### [Task brief]
Beginning with the line that contains "Click the 29 Ekim Cumhuriyet Bayrami banner", write out each remaining line of the records below exactly. Do not copy any picture.
======== Records to use ========
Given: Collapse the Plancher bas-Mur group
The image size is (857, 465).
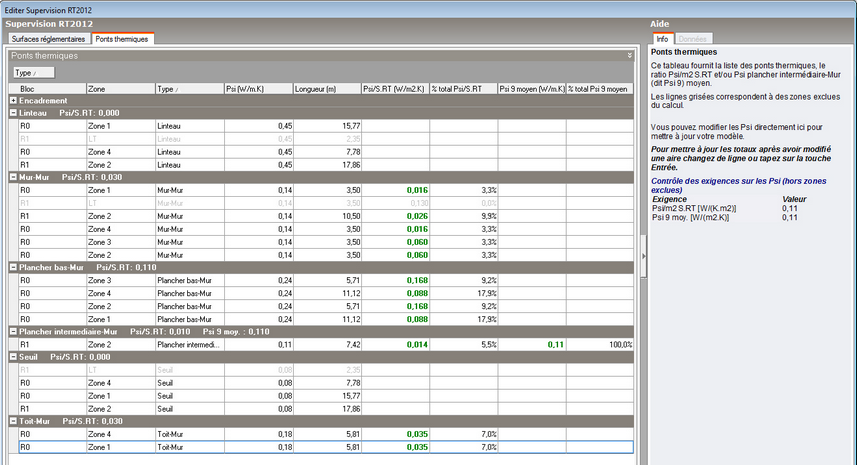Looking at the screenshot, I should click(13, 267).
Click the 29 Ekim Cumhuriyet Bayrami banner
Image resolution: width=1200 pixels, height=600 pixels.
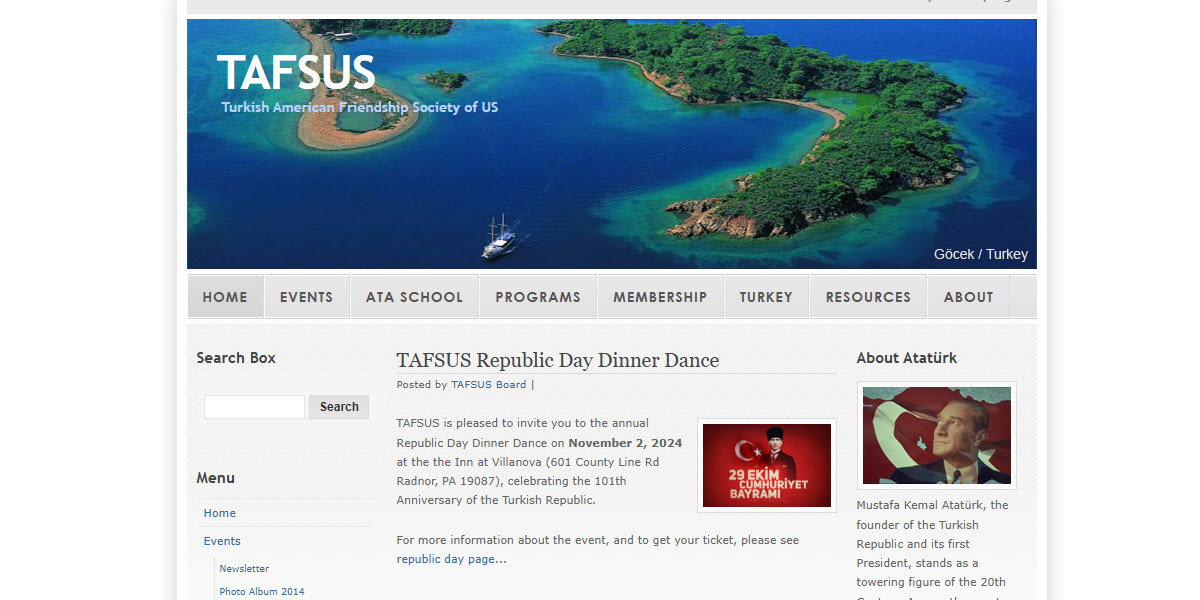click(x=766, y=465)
========
### [Solution for this problem]
Click the 29 Ekim Cumhuriyet Bayrami banner
Image resolution: width=1200 pixels, height=600 pixels.
click(x=766, y=465)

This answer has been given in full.